▸ **Required work**: Print the entries exactly; no image belongs in the copy.

##### Entries supplied #####

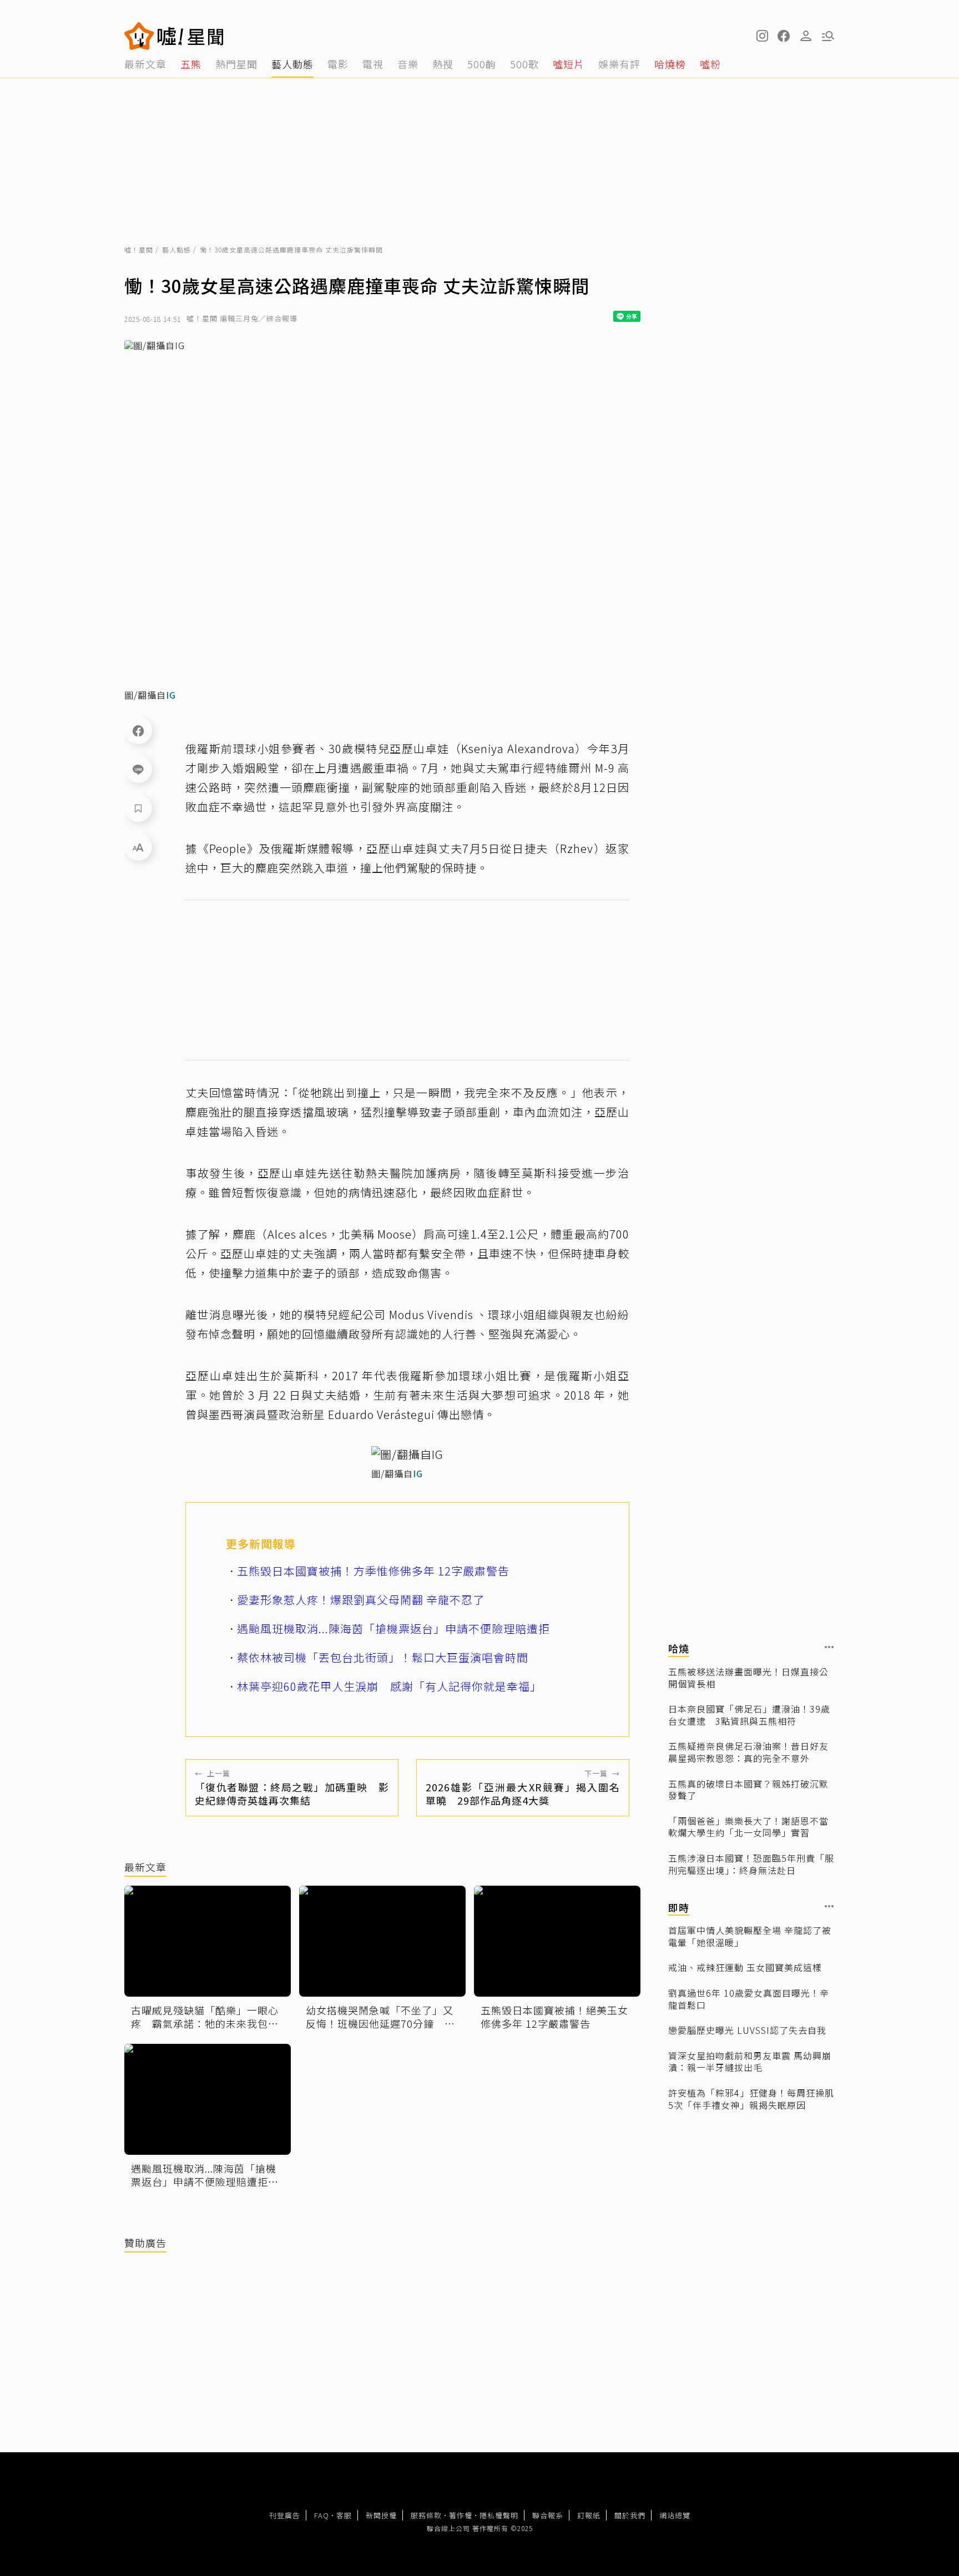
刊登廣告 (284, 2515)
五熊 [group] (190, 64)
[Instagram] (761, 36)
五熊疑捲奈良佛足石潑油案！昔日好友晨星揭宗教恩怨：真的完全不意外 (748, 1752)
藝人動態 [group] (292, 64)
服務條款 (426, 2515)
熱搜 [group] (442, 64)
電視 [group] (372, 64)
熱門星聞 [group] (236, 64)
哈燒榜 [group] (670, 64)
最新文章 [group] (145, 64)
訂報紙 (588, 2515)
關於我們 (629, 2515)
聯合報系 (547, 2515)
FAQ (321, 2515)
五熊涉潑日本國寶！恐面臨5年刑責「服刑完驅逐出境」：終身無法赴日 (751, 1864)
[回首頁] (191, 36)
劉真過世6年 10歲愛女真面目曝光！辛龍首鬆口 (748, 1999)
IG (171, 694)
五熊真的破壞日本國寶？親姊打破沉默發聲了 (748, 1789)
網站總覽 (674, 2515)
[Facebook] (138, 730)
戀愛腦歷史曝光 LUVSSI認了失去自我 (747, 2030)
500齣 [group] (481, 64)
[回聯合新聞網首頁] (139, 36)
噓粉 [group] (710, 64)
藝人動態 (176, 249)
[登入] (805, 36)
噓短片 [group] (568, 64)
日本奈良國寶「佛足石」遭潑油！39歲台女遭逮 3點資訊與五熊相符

#####

▸ **Result**:
刊登廣告 (284, 2515)
五熊 [group] (190, 64)
[Instagram] (761, 36)
五熊疑捲奈良佛足石潑油案！昔日好友晨星揭宗教恩怨：真的完全不意外 (748, 1752)
藝人動態 [group] (292, 64)
服務條款 (426, 2515)
熱搜 [group] (442, 64)
電視 [group] (372, 64)
熱門星聞 [group] (236, 64)
哈燒榜 [group] (670, 64)
最新文章 [group] (145, 64)
訂報紙 (588, 2515)
關於我們 (629, 2515)
聯合報系 (547, 2515)
FAQ (321, 2515)
五熊涉潑日本國寶！恐面臨5年刑責「服刑完驅逐出境」：終身無法赴日 (751, 1864)
[回首頁] (191, 36)
劉真過世6年 10歲愛女真面目曝光！辛龍首鬆口 (748, 1999)
IG (171, 694)
五熊真的破壞日本國寶？親姊打破沉默發聲了 (748, 1789)
網站總覽 (674, 2515)
[Facebook] (138, 730)
戀愛腦歷史曝光 LUVSSI認了失去自我 (747, 2030)
500齣 [group] (481, 64)
[回聯合新聞網首頁] (139, 36)
噓粉 [group] (710, 64)
藝人動態 (176, 249)
[登入] (805, 36)
噓短片 [group] (568, 64)
日本奈良國寶「佛足石」遭潑油！39歲台女遭逮 3點資訊與五熊相符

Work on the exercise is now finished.